-- Task instructions --
1) In the seminar announcement, at what time are refreshments served?
2) Write out the seminar announcement word for word from "Our specifications make" to "with earlier analyses.".

Text excerpt Block Start

Discovery of Latent Patterns with Hierarchical Bayesian Mixed-Membership Models and the Issue of Model Choice

Event Date: 

Wednesday, January 23, 2008 - 3:15pm

Event Date Details: 

Refreshments served at 3:00 PM

Event Location: 

  • South Hall 5607F

Tanzy Love

Discovery of Latent Patterns with Hierarchical Bayesian Mixed-Membership Models and the Issue of Model Choice

Model choice is a major methodological issue in the explosive growth of data-mining models involving latent structure for clustering and classification, especially because models often have different parameterizations and very different specifications and constraints. Here, we work from a general formulation of hierarchical Bayesian mixed-membership models and present several model specifications and variations, both parametric and nonparametric, in the context of learning the number of latent groups and associated patterns for clustering units. We elucidate strategies for comparing models and specifications by producing novel analyses of the following two data sets: (1) a corpus of scientific publications from the Proceedings of the National Academy of Sciences; (2) data on functionally disabled American seniors from the National Long Term Care Survey. 
Our specifications make use of both text and references to narrow the choice of the number of latent topics in our publications data, in both parametric and nonparametric settings. Our findings also bring new insights regarding latent topics compared with earlier analyses.

Text excerpt Block End
Provided material Block Start

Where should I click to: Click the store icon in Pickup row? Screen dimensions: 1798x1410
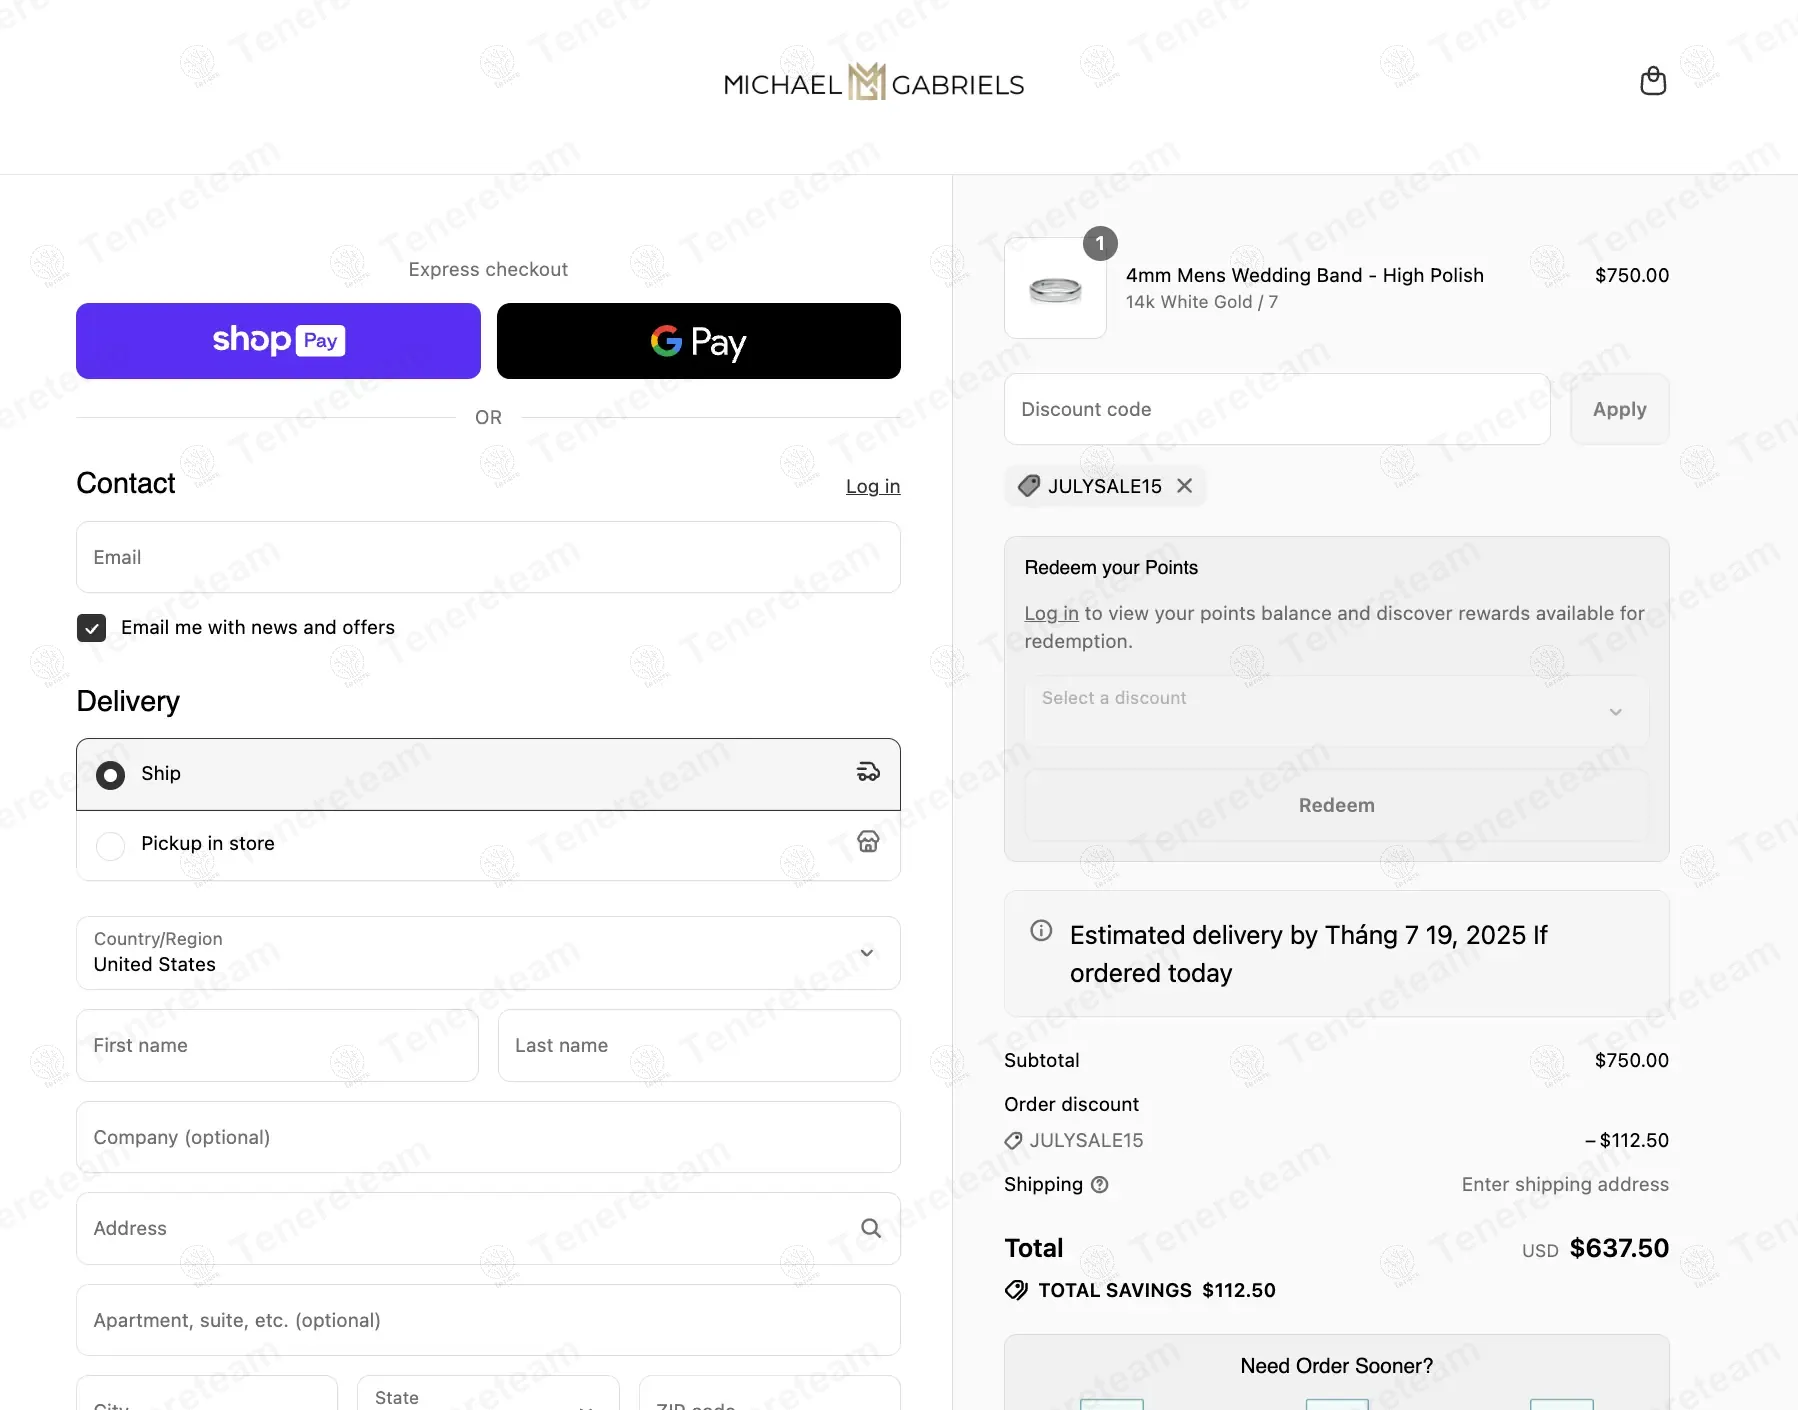pyautogui.click(x=868, y=842)

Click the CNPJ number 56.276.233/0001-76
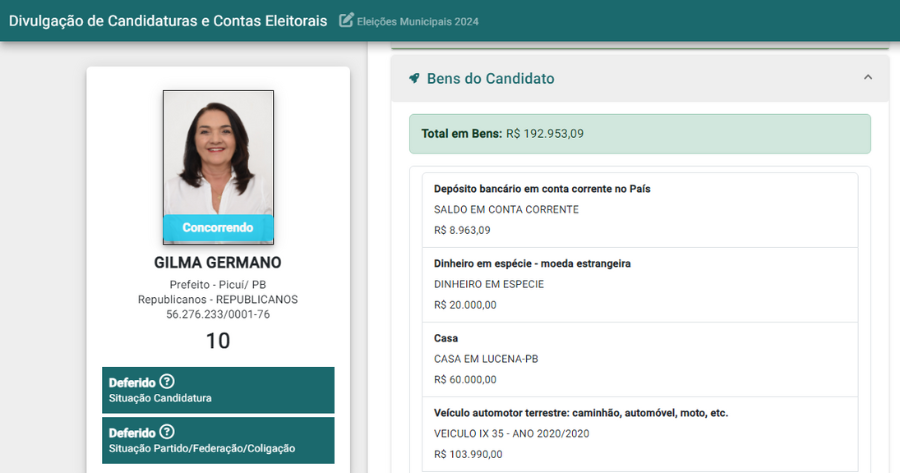point(218,314)
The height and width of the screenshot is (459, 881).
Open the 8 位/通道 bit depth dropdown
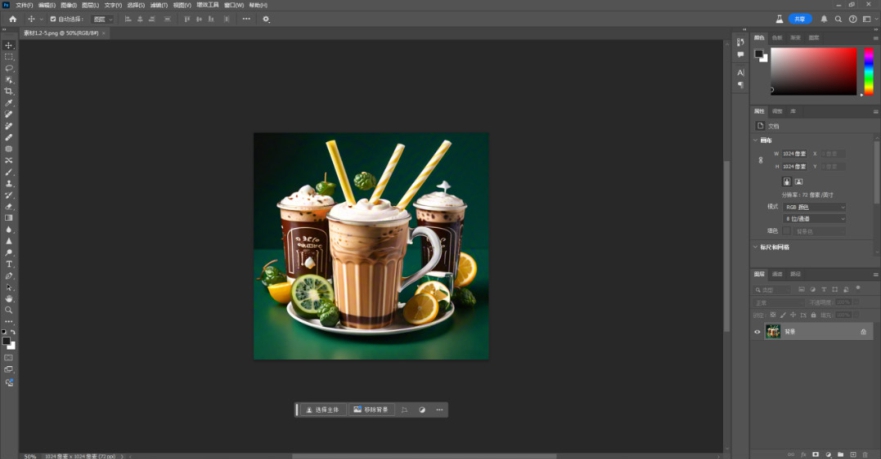click(814, 218)
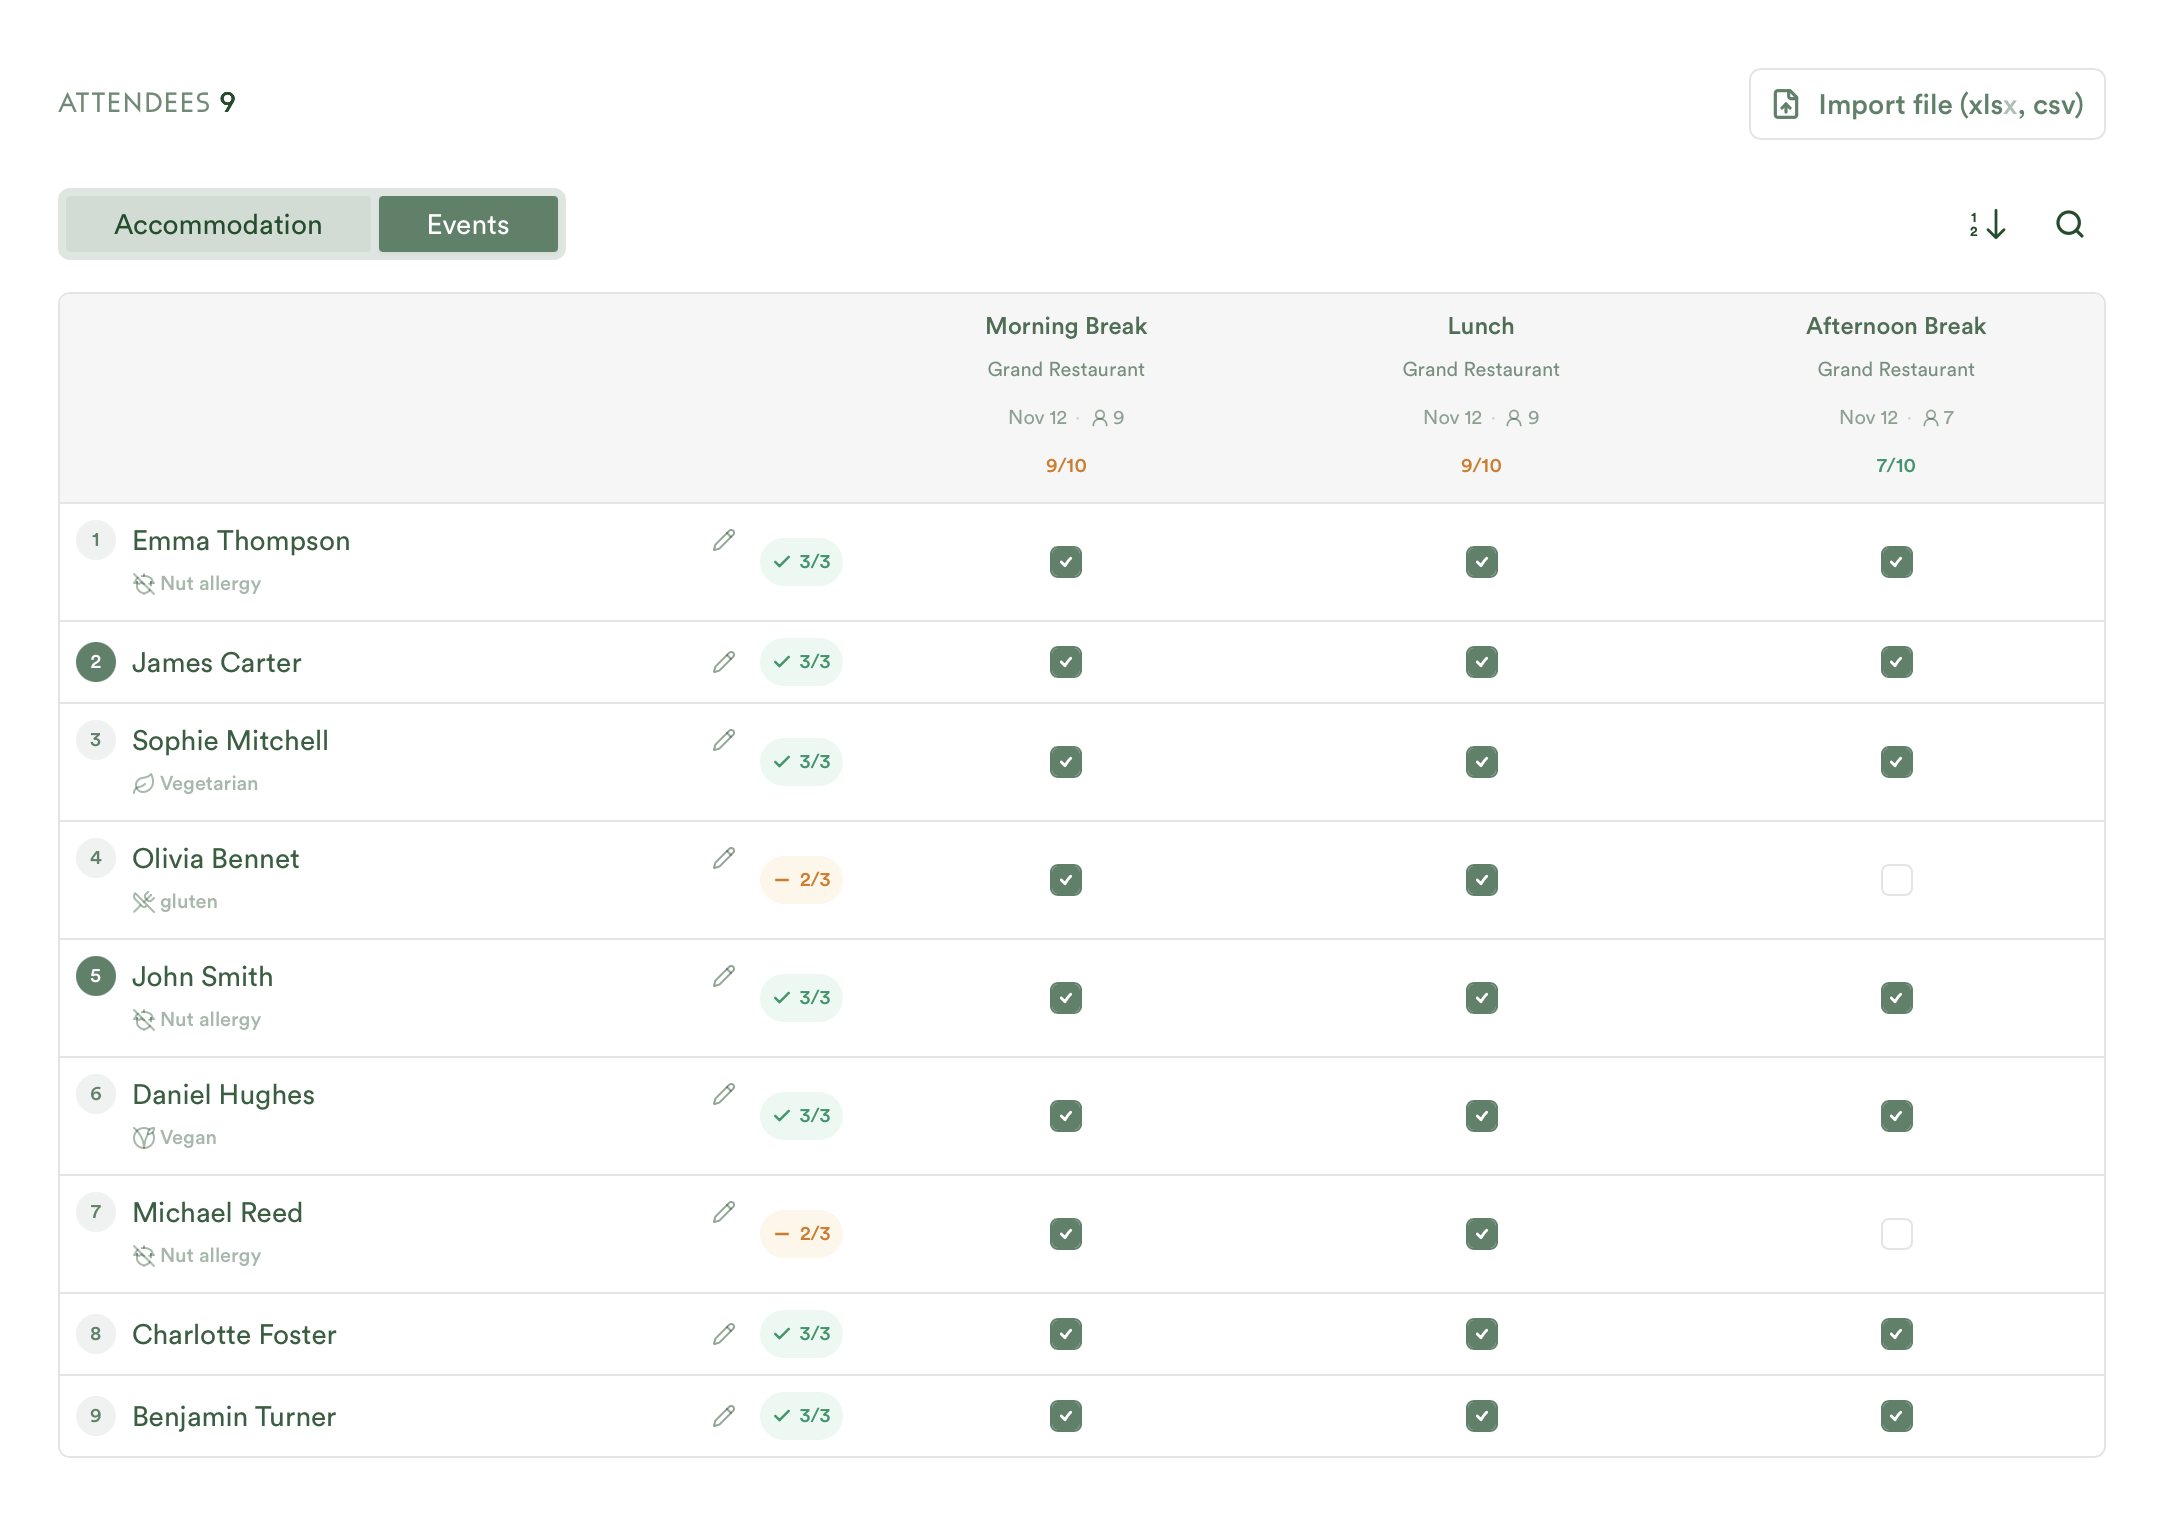Click the pencil icon beside Benjamin Turner
The height and width of the screenshot is (1518, 2172).
tap(724, 1416)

Provided material Block End

-- Answers provided --
1) At 3:00 PM.

2)
Our specifications make use of both text and references to narrow the choice of the number of latent topics in our publications data, in both parametric and nonparametric settings. Our findings also bring new insights regarding latent topics compared with earlier analyses.